One look at me in those days was usually enough to convince most people that my condition was hopeless. Of course, medical treatment was difficult to access on any kind of regular basis. Once I finally escaped all that wretched homelessness, one would think I’d have needed even more medical help. After all, how can someone make a successful transition back into mainstream society when one has deteriorated so grossly?

But the facts are that even people who live indoors will go nuts when deprived of regular rest, proper nutrition, and moderate exercise. To exercise in moderation was never an option for me. Skin and bones though I was, I was forced by the details of homeless life to walk over ten miles a day on most days. If for no other reason than to get from one needed resource to another, this was my daily requirement. And there were plenty of other reasons to be denied proper rest and be forced to keep moving. None of the spots where we sat or lay down were secure. Cops would wake us up in the middle of the night, and tell us to get up and “move on.” Once we had found somewhere else to crash, who was to say that another cop wouldn’t come again and do the same thing? Homeless people like to say that they sleep with one eye open. Anything can happen at any time.

Suppose that people living indoors were placed under the same sort of psychic fire. Suppose a group of homeowners were daily reminded that they were somehow “less than” the rest of the human race. Suppose they were treated like inanimate objects while there were sleeping in their own beds at home. Suppose people were walking over them and around them all night long, making as much noise as they wanted to make, disturbing their sleep. Of course they too would develop serious issues with sleep deprivation, and serious issues with self-esteem. I daresay many of them would wind up landing on the streets as well.
━━━━━━━━━━━━━━━━
Work instruction –
Answer these questions about the account of homelessness above:
1. What kind of help does the narrator say was difficult to access on any regular basis?
2. How far was the narrator forced to walk on most days?
3. What two kinds of serious issues does the text say homeowners under the same conditions would develop?
━━━━━━━━━━━━━━━━
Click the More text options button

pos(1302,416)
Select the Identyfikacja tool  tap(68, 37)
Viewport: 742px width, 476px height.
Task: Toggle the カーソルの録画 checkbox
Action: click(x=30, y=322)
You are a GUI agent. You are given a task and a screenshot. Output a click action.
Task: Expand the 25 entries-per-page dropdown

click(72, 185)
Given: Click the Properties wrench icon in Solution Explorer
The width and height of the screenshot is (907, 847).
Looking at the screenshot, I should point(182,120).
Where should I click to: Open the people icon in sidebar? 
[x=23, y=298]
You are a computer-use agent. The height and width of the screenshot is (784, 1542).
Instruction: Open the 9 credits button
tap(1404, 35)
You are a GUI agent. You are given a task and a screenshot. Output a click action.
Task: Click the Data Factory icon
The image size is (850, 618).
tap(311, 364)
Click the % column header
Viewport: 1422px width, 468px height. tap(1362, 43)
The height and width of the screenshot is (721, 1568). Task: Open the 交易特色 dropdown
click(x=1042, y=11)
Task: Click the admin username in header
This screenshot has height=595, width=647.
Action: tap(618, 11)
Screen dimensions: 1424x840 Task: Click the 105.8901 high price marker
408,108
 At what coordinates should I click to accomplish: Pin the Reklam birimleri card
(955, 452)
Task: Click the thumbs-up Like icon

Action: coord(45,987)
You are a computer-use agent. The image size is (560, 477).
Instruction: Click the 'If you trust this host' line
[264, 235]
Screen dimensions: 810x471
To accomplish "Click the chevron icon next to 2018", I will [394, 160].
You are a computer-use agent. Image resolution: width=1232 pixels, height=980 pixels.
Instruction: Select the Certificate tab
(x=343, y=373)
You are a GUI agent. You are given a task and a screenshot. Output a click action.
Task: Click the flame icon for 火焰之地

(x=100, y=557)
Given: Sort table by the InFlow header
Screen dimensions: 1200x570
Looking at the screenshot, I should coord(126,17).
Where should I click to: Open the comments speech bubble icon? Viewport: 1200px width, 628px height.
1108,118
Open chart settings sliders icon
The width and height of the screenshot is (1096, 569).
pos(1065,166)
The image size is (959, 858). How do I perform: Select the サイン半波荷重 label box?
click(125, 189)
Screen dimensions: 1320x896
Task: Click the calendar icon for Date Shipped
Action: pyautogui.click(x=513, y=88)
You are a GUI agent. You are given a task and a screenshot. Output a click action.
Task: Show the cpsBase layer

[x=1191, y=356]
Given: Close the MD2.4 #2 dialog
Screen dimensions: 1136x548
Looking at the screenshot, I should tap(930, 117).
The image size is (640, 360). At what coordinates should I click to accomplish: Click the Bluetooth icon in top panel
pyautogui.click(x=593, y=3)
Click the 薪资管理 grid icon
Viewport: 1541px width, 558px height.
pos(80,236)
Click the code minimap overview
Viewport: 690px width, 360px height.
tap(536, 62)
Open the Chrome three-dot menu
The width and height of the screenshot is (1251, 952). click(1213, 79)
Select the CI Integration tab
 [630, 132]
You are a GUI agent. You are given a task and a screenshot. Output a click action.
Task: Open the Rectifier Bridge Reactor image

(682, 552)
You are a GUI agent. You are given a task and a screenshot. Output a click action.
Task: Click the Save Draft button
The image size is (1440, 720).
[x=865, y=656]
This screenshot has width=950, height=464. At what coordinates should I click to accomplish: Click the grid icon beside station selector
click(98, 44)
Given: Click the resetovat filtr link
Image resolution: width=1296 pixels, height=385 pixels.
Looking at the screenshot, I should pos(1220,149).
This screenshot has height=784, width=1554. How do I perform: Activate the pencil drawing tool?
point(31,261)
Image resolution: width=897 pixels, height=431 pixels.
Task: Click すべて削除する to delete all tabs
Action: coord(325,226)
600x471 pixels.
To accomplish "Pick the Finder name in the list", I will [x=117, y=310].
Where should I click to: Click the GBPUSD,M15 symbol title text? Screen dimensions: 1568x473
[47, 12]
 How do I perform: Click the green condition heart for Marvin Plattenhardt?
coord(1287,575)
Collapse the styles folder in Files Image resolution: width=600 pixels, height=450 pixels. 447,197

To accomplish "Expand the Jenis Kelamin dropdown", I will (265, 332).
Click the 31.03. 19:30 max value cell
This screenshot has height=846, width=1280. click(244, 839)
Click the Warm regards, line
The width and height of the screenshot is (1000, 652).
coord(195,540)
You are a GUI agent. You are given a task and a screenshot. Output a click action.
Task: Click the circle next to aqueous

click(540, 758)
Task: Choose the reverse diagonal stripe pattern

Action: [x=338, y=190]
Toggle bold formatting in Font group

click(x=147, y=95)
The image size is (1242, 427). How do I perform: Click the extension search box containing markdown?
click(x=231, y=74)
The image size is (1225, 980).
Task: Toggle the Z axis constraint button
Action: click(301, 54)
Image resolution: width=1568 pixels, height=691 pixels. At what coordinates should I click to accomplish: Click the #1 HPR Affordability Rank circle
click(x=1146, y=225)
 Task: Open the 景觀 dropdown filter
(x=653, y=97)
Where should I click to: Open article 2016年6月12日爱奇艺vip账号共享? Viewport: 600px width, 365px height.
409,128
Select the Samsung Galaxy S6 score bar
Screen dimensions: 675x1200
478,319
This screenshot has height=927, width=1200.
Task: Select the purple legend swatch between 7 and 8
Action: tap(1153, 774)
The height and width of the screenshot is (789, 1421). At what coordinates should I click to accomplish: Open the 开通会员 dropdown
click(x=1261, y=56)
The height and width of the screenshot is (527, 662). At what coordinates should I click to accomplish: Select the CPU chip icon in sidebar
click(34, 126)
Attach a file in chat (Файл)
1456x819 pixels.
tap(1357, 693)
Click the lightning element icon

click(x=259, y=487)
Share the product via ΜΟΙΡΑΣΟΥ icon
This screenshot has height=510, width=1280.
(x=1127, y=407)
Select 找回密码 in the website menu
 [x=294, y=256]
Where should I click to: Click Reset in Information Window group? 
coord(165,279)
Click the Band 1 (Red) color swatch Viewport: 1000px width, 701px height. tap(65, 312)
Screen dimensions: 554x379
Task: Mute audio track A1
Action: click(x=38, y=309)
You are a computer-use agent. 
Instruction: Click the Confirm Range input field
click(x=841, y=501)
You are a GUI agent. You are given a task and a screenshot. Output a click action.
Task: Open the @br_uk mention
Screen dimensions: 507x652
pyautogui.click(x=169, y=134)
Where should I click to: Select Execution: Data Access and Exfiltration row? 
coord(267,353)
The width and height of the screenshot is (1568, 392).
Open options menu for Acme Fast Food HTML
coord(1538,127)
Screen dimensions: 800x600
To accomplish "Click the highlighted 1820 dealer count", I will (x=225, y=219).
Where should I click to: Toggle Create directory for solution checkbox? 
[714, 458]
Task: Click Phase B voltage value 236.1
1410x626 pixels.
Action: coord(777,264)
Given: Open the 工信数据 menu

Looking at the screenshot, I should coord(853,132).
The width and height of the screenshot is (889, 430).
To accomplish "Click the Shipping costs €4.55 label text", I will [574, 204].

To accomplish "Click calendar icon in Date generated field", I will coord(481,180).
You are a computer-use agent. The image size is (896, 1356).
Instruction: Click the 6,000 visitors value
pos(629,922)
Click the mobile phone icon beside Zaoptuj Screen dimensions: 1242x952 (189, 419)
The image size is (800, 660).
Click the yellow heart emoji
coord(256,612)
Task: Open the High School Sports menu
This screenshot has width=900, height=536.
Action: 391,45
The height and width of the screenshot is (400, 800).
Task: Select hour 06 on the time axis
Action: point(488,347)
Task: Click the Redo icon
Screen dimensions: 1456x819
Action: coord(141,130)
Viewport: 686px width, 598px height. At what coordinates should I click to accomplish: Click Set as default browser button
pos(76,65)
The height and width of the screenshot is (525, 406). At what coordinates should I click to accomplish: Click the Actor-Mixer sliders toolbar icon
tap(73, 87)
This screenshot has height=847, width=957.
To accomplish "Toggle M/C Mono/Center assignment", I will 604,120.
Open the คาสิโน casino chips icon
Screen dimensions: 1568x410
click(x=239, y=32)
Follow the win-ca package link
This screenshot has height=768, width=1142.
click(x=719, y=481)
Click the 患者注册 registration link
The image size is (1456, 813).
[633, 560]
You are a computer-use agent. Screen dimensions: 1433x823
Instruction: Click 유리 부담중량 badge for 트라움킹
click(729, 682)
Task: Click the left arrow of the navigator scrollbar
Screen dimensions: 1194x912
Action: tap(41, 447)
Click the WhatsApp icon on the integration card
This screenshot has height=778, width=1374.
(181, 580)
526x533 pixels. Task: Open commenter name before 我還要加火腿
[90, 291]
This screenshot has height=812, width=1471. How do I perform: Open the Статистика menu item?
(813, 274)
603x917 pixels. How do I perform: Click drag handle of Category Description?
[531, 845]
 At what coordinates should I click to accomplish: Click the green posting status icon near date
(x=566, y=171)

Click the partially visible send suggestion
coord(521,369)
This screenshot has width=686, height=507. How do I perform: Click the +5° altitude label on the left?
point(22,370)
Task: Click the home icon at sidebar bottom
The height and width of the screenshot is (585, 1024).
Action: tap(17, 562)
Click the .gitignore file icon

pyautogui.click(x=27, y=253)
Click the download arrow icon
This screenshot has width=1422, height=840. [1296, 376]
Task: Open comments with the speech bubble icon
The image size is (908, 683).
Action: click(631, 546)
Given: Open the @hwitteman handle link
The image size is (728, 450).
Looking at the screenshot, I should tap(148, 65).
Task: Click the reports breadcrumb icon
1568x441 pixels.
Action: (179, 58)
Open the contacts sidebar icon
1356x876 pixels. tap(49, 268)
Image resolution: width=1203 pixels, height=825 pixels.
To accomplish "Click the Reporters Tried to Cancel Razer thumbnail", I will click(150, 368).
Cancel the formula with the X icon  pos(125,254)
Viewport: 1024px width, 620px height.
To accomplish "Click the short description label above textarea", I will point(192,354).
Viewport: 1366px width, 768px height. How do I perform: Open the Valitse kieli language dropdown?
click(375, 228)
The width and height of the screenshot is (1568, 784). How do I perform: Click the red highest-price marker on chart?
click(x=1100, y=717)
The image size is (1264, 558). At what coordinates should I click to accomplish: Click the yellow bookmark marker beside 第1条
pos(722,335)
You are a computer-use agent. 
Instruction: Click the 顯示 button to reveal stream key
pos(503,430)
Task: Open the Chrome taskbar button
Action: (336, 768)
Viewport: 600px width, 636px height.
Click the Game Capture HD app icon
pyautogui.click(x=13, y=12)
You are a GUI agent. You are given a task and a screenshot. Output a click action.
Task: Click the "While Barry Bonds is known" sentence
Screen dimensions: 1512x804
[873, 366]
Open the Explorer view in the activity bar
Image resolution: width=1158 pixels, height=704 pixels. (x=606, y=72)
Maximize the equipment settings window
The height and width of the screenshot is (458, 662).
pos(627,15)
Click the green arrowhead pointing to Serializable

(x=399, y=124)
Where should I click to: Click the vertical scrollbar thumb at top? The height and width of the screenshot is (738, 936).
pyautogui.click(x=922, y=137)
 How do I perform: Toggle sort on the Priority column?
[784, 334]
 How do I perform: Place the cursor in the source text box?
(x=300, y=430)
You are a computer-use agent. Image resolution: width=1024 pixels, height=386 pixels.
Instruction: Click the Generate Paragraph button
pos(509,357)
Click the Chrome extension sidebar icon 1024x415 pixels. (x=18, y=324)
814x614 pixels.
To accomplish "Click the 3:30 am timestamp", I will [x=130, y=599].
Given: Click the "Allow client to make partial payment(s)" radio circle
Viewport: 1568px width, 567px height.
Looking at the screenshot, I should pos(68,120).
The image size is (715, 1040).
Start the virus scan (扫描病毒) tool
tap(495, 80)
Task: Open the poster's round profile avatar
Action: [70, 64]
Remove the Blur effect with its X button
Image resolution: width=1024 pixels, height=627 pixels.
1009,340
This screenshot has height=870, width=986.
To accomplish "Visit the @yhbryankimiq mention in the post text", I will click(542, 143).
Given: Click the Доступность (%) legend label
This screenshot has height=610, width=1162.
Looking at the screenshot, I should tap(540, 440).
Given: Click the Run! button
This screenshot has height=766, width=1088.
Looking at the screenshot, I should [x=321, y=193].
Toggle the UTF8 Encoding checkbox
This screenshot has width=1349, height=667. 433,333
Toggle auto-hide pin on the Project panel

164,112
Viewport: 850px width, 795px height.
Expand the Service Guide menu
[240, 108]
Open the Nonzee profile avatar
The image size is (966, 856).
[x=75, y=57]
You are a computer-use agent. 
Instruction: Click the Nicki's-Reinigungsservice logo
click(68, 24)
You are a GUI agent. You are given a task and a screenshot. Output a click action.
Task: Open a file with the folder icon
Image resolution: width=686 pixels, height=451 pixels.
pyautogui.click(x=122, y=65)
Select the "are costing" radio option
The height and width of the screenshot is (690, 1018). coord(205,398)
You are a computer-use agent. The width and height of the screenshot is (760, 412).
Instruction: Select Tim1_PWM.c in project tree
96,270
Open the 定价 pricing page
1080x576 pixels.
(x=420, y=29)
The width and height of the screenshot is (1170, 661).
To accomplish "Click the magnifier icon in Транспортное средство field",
━━━━━━━━━━━━━━━━
Solved problem –
1. Medical treatment.
2. Over ten miles a day.
3. Serious issues with sleep deprivation and serious issues with self-esteem.